- **PROBLEM TO WORK ON**: Return the entries starting at the line that contains "You are a computer-use agent. Viewport: 1856px" and running through the last line of the entries, copying every line without changes.

(Raw entries)
╔══
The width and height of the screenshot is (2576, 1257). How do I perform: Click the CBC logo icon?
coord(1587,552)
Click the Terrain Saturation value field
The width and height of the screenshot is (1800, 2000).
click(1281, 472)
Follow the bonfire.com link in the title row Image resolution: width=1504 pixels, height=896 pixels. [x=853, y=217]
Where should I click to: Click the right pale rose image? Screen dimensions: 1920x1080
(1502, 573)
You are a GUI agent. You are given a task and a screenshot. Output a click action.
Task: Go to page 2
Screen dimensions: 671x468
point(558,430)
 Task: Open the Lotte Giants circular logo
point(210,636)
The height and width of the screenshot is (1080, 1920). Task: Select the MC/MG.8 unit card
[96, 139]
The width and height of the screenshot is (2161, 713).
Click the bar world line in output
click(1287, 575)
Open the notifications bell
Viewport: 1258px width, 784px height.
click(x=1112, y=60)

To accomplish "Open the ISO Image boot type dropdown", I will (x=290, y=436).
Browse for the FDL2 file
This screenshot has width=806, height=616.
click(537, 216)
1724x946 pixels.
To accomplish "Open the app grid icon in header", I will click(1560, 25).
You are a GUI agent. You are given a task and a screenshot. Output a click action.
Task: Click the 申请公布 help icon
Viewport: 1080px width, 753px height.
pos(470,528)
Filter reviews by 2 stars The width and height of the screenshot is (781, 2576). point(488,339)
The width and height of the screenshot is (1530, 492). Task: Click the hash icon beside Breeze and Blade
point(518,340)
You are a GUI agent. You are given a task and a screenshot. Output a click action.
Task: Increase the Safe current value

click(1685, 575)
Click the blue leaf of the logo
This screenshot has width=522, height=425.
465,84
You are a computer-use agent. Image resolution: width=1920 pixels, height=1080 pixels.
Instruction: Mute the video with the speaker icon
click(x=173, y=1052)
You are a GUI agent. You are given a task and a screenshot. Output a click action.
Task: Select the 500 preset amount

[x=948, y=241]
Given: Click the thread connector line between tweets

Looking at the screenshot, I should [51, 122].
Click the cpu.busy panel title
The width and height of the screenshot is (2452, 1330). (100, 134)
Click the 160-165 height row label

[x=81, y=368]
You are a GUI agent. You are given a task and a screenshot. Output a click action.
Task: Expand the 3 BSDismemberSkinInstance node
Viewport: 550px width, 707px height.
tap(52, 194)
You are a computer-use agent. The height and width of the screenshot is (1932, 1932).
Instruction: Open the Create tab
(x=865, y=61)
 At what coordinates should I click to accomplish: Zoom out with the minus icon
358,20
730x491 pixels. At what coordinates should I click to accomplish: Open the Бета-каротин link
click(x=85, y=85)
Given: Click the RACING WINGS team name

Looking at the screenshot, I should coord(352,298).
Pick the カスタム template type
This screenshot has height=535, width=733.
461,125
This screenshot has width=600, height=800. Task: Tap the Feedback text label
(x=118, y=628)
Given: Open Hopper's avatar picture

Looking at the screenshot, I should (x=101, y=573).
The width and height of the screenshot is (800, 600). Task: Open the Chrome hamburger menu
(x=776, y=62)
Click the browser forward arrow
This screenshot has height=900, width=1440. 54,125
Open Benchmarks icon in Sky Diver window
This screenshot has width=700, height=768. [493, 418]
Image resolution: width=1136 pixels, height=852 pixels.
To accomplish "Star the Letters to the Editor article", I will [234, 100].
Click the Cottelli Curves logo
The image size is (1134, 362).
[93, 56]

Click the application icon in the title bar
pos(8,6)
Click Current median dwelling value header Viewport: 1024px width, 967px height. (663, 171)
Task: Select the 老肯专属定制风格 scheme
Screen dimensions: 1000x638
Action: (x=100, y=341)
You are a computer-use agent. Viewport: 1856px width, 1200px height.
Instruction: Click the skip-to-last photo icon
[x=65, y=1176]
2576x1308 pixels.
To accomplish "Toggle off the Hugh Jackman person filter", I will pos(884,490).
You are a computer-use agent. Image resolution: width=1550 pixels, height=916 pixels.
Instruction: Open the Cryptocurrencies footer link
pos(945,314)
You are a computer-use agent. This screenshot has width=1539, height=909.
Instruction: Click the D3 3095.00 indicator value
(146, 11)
╚══
- **EXERCISE RESPONSE**:
You are a computer-use agent. Viewport: 1856px width, 1200px height.
Instruction: Click the skip-to-last photo icon
[x=65, y=1176]
2576x1308 pixels.
To accomplish "Toggle off the Hugh Jackman person filter", I will pos(884,490).
You are a computer-use agent. Image resolution: width=1550 pixels, height=916 pixels.
Instruction: Open the Cryptocurrencies footer link
pos(945,314)
You are a computer-use agent. This screenshot has width=1539, height=909.
Instruction: Click the D3 3095.00 indicator value
(146, 11)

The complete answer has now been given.